### Assigned task
The expected output is each line below containing "every", copied in full.

(Items listed in a dataset)
"""

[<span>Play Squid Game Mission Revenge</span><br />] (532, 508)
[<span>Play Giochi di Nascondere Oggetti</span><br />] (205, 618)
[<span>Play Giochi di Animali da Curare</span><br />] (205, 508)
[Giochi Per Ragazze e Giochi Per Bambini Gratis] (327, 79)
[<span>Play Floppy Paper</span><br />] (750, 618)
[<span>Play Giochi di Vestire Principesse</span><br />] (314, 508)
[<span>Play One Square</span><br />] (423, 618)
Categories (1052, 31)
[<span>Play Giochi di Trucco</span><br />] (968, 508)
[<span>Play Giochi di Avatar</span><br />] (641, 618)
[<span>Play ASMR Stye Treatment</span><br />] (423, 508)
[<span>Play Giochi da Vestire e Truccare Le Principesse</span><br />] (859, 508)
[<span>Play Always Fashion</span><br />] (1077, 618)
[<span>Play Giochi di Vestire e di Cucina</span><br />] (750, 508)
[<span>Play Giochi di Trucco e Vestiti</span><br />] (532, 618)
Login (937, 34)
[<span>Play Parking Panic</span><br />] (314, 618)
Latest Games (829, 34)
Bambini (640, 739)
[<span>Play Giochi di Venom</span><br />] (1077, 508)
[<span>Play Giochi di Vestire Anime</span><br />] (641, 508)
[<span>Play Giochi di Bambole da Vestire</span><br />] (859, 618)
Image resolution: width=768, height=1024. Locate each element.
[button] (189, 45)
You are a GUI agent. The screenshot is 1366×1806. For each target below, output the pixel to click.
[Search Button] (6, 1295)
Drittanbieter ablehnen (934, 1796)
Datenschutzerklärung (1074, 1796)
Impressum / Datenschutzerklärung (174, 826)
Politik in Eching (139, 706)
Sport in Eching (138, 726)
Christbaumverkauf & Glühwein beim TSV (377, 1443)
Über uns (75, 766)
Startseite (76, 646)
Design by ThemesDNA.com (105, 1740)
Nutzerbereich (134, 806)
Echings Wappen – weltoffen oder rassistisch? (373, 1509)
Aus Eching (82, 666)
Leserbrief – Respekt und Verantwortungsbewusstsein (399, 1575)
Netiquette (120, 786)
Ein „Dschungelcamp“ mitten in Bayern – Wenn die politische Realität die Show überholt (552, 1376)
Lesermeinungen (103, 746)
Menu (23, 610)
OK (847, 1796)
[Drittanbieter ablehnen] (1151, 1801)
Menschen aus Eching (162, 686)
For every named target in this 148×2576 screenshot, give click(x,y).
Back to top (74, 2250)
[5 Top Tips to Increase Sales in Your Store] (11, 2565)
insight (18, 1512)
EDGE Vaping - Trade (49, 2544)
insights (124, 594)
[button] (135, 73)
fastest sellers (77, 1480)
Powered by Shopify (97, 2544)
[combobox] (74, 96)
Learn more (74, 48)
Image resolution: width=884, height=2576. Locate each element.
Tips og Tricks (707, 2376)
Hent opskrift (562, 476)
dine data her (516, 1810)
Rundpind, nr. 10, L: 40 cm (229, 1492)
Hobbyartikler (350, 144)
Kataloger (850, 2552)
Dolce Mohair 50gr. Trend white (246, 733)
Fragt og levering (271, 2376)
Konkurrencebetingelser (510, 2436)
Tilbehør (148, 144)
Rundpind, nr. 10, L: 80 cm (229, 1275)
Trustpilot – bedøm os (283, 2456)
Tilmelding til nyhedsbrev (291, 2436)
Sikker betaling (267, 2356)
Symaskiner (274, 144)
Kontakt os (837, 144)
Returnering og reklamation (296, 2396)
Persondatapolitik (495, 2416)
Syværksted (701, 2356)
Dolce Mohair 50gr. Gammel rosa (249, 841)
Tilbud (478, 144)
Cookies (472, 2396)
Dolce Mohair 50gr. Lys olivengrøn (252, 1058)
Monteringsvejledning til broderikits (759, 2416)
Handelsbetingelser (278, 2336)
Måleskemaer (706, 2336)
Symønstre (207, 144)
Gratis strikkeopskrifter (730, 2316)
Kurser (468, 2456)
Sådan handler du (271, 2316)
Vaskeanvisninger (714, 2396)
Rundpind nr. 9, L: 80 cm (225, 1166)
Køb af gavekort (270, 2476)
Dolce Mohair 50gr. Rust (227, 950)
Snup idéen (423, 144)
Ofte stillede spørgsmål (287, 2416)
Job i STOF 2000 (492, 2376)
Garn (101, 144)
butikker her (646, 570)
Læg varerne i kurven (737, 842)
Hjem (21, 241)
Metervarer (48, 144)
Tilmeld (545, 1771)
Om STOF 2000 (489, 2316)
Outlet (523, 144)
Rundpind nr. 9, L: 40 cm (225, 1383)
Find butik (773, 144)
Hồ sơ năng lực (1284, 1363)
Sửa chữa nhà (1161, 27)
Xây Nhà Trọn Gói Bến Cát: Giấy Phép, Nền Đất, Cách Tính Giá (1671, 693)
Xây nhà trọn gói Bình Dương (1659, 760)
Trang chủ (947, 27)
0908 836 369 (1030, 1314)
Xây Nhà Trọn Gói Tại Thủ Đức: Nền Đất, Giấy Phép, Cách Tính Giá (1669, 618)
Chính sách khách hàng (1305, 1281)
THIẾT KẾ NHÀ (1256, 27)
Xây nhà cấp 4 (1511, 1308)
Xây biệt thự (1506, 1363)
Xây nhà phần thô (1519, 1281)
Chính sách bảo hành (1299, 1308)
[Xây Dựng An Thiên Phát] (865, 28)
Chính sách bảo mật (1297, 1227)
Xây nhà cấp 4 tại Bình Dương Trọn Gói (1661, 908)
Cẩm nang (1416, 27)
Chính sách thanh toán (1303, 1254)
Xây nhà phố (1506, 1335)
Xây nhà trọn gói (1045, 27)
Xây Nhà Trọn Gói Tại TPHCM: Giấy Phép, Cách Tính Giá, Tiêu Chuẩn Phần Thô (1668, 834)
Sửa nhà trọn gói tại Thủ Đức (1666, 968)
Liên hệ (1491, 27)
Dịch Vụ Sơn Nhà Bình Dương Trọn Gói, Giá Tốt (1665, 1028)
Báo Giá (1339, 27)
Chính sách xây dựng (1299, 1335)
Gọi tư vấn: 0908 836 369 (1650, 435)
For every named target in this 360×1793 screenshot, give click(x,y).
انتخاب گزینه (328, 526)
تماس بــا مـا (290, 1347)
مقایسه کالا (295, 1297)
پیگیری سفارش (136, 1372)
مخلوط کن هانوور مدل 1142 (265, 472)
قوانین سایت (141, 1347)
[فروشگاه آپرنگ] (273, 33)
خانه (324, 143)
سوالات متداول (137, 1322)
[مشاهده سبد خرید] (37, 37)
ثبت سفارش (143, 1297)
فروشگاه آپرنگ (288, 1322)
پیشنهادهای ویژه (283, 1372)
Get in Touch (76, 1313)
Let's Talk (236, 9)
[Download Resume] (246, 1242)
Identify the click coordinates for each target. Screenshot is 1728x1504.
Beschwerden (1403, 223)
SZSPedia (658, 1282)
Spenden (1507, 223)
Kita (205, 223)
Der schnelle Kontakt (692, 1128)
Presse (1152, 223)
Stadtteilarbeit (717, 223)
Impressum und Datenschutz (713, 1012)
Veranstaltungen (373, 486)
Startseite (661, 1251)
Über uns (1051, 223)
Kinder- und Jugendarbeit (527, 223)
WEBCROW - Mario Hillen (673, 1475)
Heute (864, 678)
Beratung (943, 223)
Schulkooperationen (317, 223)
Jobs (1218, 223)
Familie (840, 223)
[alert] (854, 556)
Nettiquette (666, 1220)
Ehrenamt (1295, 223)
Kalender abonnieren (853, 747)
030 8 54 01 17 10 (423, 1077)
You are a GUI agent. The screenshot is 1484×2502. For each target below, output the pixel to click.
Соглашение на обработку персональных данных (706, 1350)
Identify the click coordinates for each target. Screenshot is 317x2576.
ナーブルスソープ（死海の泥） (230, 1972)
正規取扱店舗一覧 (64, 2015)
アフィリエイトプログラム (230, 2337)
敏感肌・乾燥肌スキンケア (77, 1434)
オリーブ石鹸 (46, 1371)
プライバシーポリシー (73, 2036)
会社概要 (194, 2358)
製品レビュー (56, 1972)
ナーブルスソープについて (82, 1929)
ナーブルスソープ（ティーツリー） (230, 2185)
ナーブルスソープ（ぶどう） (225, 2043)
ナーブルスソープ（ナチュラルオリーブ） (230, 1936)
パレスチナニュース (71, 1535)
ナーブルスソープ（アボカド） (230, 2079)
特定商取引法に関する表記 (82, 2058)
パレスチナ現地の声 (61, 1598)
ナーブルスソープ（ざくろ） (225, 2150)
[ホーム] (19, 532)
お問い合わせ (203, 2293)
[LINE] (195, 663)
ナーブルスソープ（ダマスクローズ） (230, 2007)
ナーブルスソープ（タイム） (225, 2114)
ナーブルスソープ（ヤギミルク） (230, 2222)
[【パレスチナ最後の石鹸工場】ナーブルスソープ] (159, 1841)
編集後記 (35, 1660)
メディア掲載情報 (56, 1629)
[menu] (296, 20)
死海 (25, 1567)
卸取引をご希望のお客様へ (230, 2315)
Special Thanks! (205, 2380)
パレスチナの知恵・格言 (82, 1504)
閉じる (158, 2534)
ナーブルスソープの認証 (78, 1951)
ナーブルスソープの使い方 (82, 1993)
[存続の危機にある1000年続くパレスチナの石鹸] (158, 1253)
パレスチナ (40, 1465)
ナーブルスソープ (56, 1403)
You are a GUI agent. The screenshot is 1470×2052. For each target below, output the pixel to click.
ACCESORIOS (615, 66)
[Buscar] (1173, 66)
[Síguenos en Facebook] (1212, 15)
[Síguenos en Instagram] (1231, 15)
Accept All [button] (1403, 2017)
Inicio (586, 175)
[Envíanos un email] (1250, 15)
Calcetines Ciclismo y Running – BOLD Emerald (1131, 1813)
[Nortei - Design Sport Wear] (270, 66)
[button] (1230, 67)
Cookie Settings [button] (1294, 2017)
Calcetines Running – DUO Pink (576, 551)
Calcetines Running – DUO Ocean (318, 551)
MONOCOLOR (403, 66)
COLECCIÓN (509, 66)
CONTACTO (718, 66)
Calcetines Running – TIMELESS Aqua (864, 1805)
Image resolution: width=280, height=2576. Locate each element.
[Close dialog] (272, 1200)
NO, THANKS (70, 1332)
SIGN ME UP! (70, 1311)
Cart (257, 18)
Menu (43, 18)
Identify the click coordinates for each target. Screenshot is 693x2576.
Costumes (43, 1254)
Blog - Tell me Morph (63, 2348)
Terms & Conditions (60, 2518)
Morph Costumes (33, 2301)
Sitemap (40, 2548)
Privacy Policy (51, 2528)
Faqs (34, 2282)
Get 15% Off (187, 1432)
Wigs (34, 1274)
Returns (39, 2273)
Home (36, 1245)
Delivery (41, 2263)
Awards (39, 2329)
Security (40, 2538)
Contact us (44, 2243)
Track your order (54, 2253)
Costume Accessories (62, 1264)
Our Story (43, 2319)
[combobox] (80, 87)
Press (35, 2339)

"""

### Reply to the task
For every named target in this 148×2576 screenshot, give click(x,y).
For every named target in this 360×1793 screenshot, give click(x,y).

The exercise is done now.